Mittlerweile ist WordPress 5.0 online. Besonders auffällig an diesem Update ist, dass das Contentmanagement System den umstrittenen Gutenberg-Editor gleich mit integriert hat. Der klassische WordPress-Editor ist praktisch nicht mehr up-to-date.

Welche Vorteile bietet der Gutenberg-Editor?

Der Gutenberg-Editor wurde bereits vor einem Jahr entwickelt, konnte aber bis jetzt nur optional installiert werden. Der Gutenberg-Editor ist so konzipiert, dass der komplette Text in Blöcken unterteilt wird. Das bedeutet Überschrift 1 ein Block, Einleitung 1 Block, Zwischenüberschrift ein Block usw.

Wissenswert: Die einzelnen Blöcke können völlig frei platziert, konfiguriert und/oder gelöscht werden.

Laut Matt Mullenweg, dem Entwickler von WordPress, soll der Gutenberg-Editor den WordPress-Nutzer ein deutlich flexibleres Arbeiten ermöglichen. Der Editor ist sozusagen eine spürbare Erleichterung, die dabei helfen soll, mit wenigen Klicks eine professionell gestaltete WordPress-Seite zu erstellen. Gleichzeitig wird durch den neuen WordPress-Editor mehr Barrierefreiheit gewährleistet als durch seinen Vorgänger.

Fazit: Das dauerhafte Integrieren des Gutenberg-Editors ist eine große Veränderung.
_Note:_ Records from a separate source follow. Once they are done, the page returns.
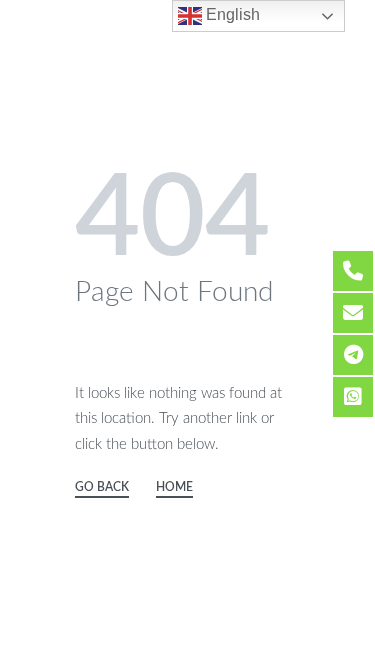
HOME (174, 487)
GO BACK (102, 487)
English (231, 14)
Eine Veränderung, die vielen Angst machen wird, aber auch gleichzeitig dabei hilft, das Contentmanagement-System WordPress fit für die Zukunft zu machen.
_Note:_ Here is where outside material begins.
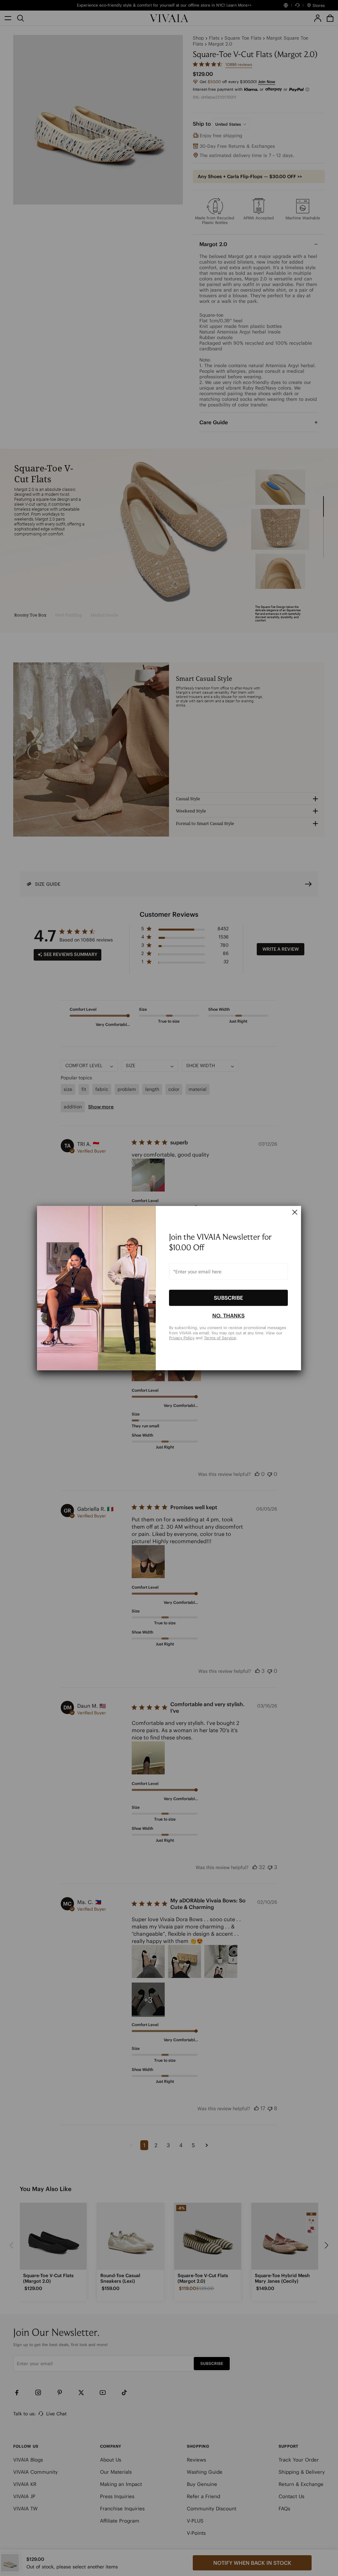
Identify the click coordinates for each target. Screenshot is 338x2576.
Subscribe (228, 1297)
Tipp: Um einen ungewollten Ausfall Ihrer WordPress Webseite zu verhindern, sollten Sie das automatische Update von WordPress erst einmal deaktivieren. Bevor Sie das Update einspielen, empfiehlt es sich, dass Sie Ihre Webseite sichern. Prüfen Sie vor dem Aufspielen des Updates, ob Ihr Theme überhaupt mit dem neuen WordPress Editor kompatibel ist. Können Sie diese Frage mit Ja beantworten, wird das Update eingespielt. Prüfen Sie bei Abschluss, ob Ihre Webseite genauso funktioniert wie vor dem Update.